Hey Guys,

I'm pretty new to containers, but need to use them for a project I'm doing.

I've figured out that I can use a map iterator to iterate through values stored in the map displaying the key, followed by the second value.

In my case, the key is anint and the second value is a nested vector of the form vector<vector<double> >.

My question is how would I go about using a the map iterator to display the contents of the second value? Would I need a for loop somewhere?

Here's the relevant code snippet.

        map<int, vector<vector<double> > >::iterator miter;

         for(miter = triangleMap.begin(); miter != triangleMap.end(); miter++)
            cout<<"\nSet "<<(*miter).first;//<<", holding "<<(*miter).second;

         //The part that is commented out above is what does not work.

Thanks in advance

Forget that you're dealing with miter->second for a moment.

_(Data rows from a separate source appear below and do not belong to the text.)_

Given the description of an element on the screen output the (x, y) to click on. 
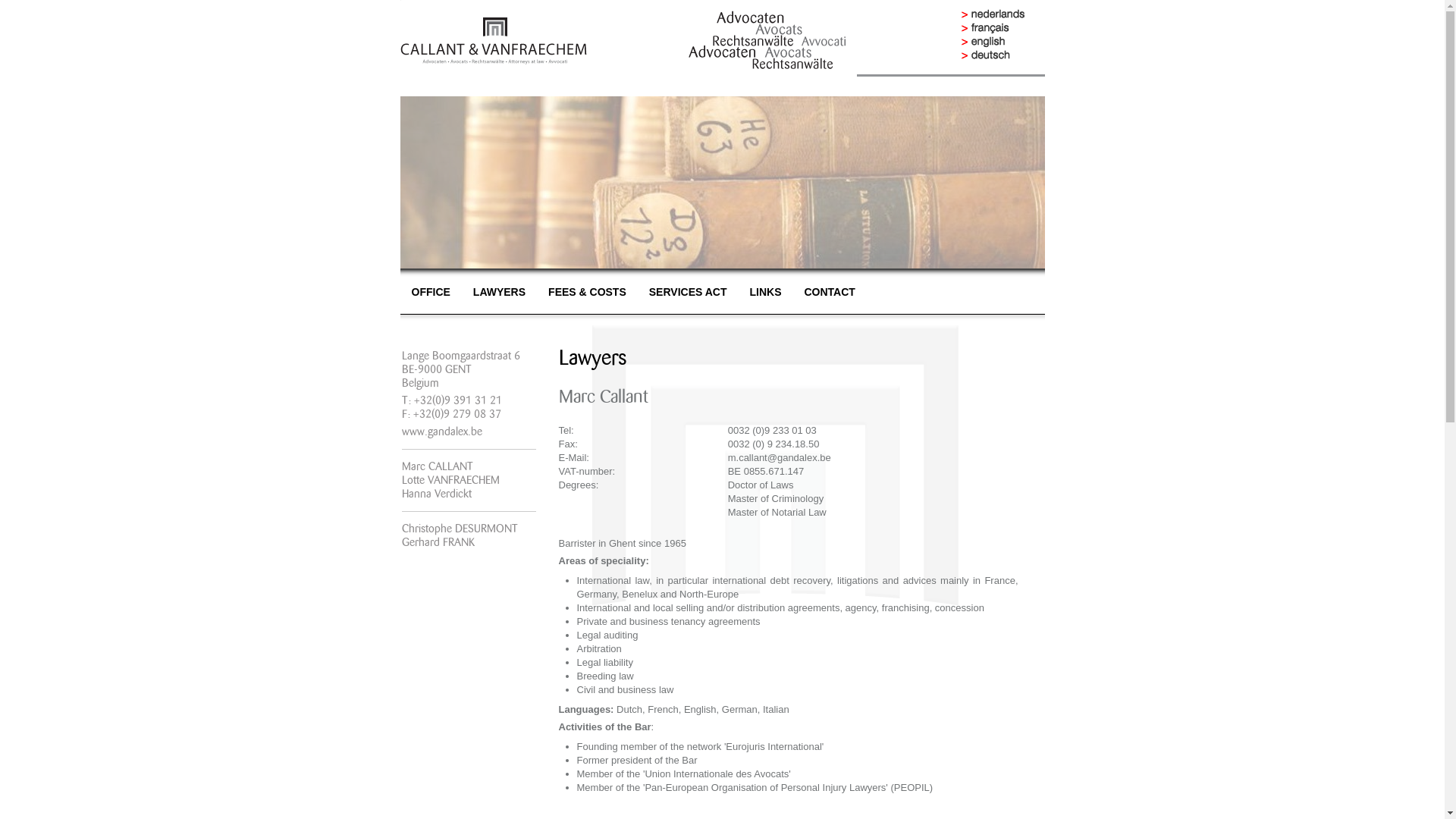
OFFICE Element type: text (430, 291)
FEES & COSTS Element type: text (587, 291)
English Element type: text (1002, 41)
SERVICES ACT Element type: text (688, 291)
Francais Element type: text (1002, 27)
Law firm Gandalex & Vanfraechem Element type: text (493, 41)
Deutch Element type: text (1002, 55)
CONTACT Element type: text (828, 291)
LAWYERS Element type: text (499, 291)
LINKS Element type: text (765, 291)
Nederlands Element type: text (1002, 14)
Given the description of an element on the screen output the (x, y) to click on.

How would you display the contents of a vector? We know cout doesn't have an overloaded << operator for collections, so you're stuck with some variant of a loop. This comes immediately to mind:

for (auto it = v.begin(); it != v.end(); ++it)
    cout << *it << ' ';

Since this is a vector of vectors, you have a nested loop:

for (auto row = v.begin(); row != v.end(); ++row)
    for (auto col = row->begin(); col != row->end(); ++col)
        cout << *col << ' ';

    cout << '\n';

Now replace v with miter->second, as that's your reference to the mapped vector object.

The idea here is to start with something you understand, then add complexity until you have the final solution that you're looking for.

I'm using C++98, which doesn't allow me to use the auto. What could I use instead?

vector<vector<double> >::iterator and vector<double>::iterator, respectively for the nested loops. Just like you're doing with miter, which is why I didn't mention it...

I wasn't aware of it, I just received an error message saying to remove the auto keyword, but I wasn't sure what to replace it with, so I thought I would ask.

The auto keyword is compiler magic from C++11 that interprets the type of a variable from its initializer. It's not a dynamic type or anything, so as an example if you're using v.begin() as the initializer, auto will choose the type of the collection's non-const iterator (in this case vector<vector<double> >::iterator). Really the only difference is you don't have to manually use the type name or worry about changing any use of it if the if the type changes.

Oh okay. Thanks!

So I attempted using your code above following your instructions. It runs, but inexplicably crashes. I replaced the cout<<*col; with a counter variable cout<<i++; just to see what was happening and for some reason, it seems to be in an infinite loop - i just keeps increasing.

Any ideas?

Please post the whole of your relevant code. My guess would be the counter is being incremented incorrectly, or the condition of the loop doesn't check the counter the way it should.

I've just realised I grave mistake I've made...

Initially, I was intending to use a vector<vector<double> >, but I then realised that I actually only needed a vector<double>. I updated the relevant parts as required, but forgot to update this.

I'll resolve this firstly and attempt to work from this, using part of the nested loop you provided above.

I'll be sure to post again if I encounter any problems.

Thanks for all your help, really appreciate it.